··· Extract ···

Migrate the old controller and operator code so that it uses the new API version only and thus the
operator code itself only needs to work with the latest version (aside from the conversion code in the api directory itself).

# API references in other Operators

If the CRD that is getting a new version is referenced in any way in other service operators you will
need to update those versions to look for the new API version instead. This is because once the
conversion happens the API version marked as the storage version is what will be stored. Example: if
service operators query KeystoneAPI to ensure the status is complete it would need to be the latest
v1beta2 API version.

# Service Accounts concerns

Most service operators in openstack-k8s-operators have code in them to create restricted service accounts (SAs) used to deploy the openstack services themselves. These service accounts have ownership set on them
to the CRDs themselves and this is versioned. If you are upgrading a CRD which has ownership set
on an old version you will need to patch the SA to the new version and/or recreate the service accounts
as part of the conversion logic in your controller.

NOTE: there is follow up work here to investigate best practices for ownership openstack SAs

# Bumping the OpenStackControlplane CRD

If the CRD version is exposed via the OpenStackControlplane CRD then a new version of OpenStackControlplane will also need to be created. See above section on size concerns. In general the CRD of the OpenStackControlplane works the same as service operators except there is generally no service account concerns.

··· Information given ···

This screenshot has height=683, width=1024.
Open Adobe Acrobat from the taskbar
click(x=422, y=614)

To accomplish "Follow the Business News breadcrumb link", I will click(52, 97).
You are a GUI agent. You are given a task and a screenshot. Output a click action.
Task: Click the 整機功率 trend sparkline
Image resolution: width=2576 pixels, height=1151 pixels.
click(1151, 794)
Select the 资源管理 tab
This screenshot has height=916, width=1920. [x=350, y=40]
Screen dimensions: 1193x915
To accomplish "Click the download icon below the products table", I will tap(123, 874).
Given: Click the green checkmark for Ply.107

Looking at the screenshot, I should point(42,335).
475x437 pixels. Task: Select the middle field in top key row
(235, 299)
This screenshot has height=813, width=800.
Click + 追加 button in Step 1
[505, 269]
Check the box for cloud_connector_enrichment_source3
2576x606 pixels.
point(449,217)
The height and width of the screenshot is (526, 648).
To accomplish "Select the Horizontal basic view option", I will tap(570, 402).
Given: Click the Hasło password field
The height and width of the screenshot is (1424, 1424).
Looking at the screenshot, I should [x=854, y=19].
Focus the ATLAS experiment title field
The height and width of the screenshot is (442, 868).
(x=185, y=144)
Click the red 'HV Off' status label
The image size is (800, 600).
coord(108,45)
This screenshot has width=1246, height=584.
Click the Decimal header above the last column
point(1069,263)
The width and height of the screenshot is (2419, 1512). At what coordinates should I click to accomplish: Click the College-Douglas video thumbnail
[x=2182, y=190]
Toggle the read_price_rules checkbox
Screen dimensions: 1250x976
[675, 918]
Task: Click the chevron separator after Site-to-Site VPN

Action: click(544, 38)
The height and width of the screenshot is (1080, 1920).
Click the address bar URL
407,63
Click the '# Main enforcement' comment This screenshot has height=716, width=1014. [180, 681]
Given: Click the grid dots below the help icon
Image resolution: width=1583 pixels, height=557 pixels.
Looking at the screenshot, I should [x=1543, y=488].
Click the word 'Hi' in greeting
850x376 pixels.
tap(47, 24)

···

Exercise task A ->
Decide whether each statement agrees with the CRD upgrade notes, and answer yes or no, quoting the deciding words. (i) After conversion, the stored API version is the one marked as the storage version. (ii) The OpenStackControlplane CRD usually has the same service account concerns as service operators. (iii) The migrated operator code must keep working with all older API versions.
Exercise task B ->
Extend the CRD upgrade notes by writing what comes after their final sentence.

Task answer A ->
(i) Yes: "once the conversion happens the API version marked as the storage version is what will be stored"
(ii) No: "except there is generally no service account concerns"
(iii) No: "the operator code itself only needs to work with the latest version"

Task answer B ->
# Enabling webhooks in openstack-operator

In general most service operators have webhooks disabled when deployed via openstack-operator. If
and when an API conversion is needed it is necessary to enable the service operator webhooks in the
openstack operator's code base. This will involve edits to controllers/operator/openstack\_controller.go
and hack/sync-bindata.sh. After these edits running a 'make bindata' should show the newly activated
webhooks getting staged in the bindata directory for deployment.


# Timing of CRD conversion with regards to OpenStack minor updates

CRD conversions will occur when the API reconciles which can be periodic or immediately when a CRD with
a new version gets modified in anyway. This could cause a concern for a service disruption or outage
within OpenStack in general. Service operators may consider an immediate update of an API deployment
to be acceptable. If there is a need (for any reason) to keep pods, deployments, statefulsets
untouched until a 'minor update window' then service operators must provide custom code to accommodate
this. A recommended approach might be to support both the old and new deployment structures
internally and use the [service defaults](version_updates.md#managing-openstack-service-version-incompatibilities) mechanism to support migrating
to the new deployment default during a minor update window when a new OpenStackVersion targetVersion
is applied.